Excerpt =
========================
[Articulate Presenter 5]
Search Engines and Google
Tom Arah comes to fully appreciate the importance of search engines in general to web publishers and Google in particular - the hard way.
When Tim Berners-Lee was working on the ideas that were to become the World Wide Web he called his first prototype browser “Enquire”, short for “Enquire Within upon Everything” a Victorian encyclopaedia that had caught his imagination as a child. His original vision of the Web as a universal and freely accessible research tool was far-reaching but the actuality quickly outgrew even this to become all-encompassing. The amount and range of information out there is almost unimaginable which causes its own problem: how does the end user find the information they are looking for? From the publisher’s perspective: how do you make sure that you’re reaching as wide an audience as possible?
The underlying architecture that makes the Web possible is hypertext. By providing relevant links to other pages both internally within the site and externally, browsers are able to follow the link that interests them most to find the the information they seek. But imagine trying to drill through to information in an encyclopaedia by opening a page at random and then following the “see also” references. Clearly users need a helping hand. The first major navigational guide to the Web was developed by two Stanford University students, David Filo and Jerry Yang back in 1994. Yahoo began life as little more than a list of personal bookmarks but soon developed into an extensive categorized directory.
========================
Stated exercise 1 = Copy out the records from the line that contains "How do I perform: Click" up to and including the line that contains "Looking at the". Leave the pictures out.

Supplied entries =
========================
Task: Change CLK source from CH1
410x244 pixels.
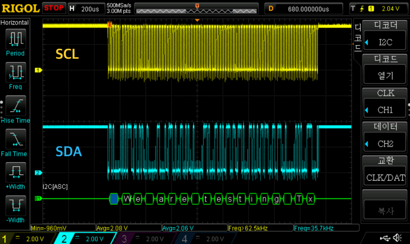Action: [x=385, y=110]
========================
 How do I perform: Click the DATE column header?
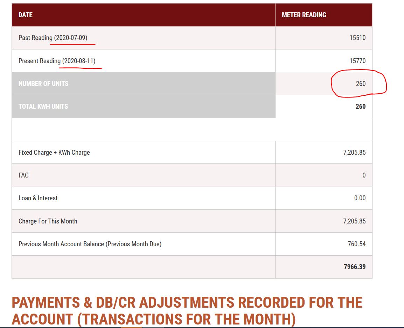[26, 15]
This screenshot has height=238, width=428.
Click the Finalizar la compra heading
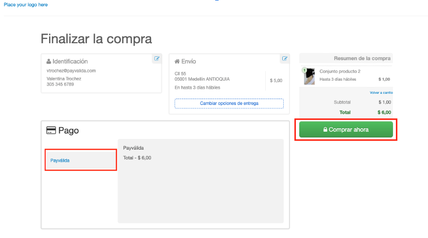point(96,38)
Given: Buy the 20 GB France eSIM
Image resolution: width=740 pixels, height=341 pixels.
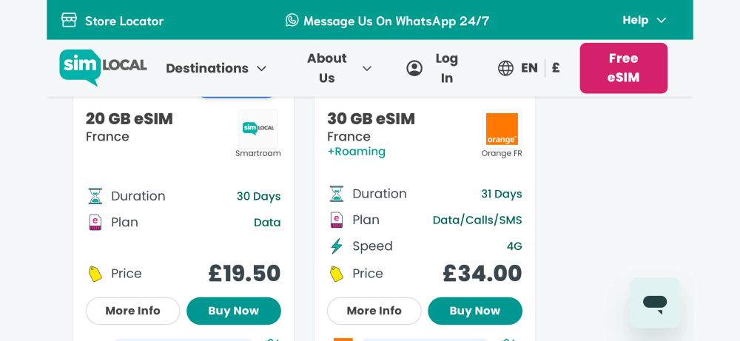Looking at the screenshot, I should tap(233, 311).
========================
Stated exercise 2 = According to the excerpt on search engines, why do Web users need a helping hand to find information?

Exercise output 1 =
 How do I perform: Click the DATE column header?
[26, 15]
This screenshot has height=238, width=428.
Click the Finalizar la compra heading
point(96,38)
Given: Buy the 20 GB France eSIM
Image resolution: width=740 pixels, height=341 pixels.
Looking at the screenshot, I should tap(233, 311).

Exercise output 2 = Finding information only by following hypertext links is like drilling through an encyclopaedia by opening a page at random and then following the "see also" references. With an almost unimaginable amount and range of information on the Web, users cannot easily find what they are looking for that way.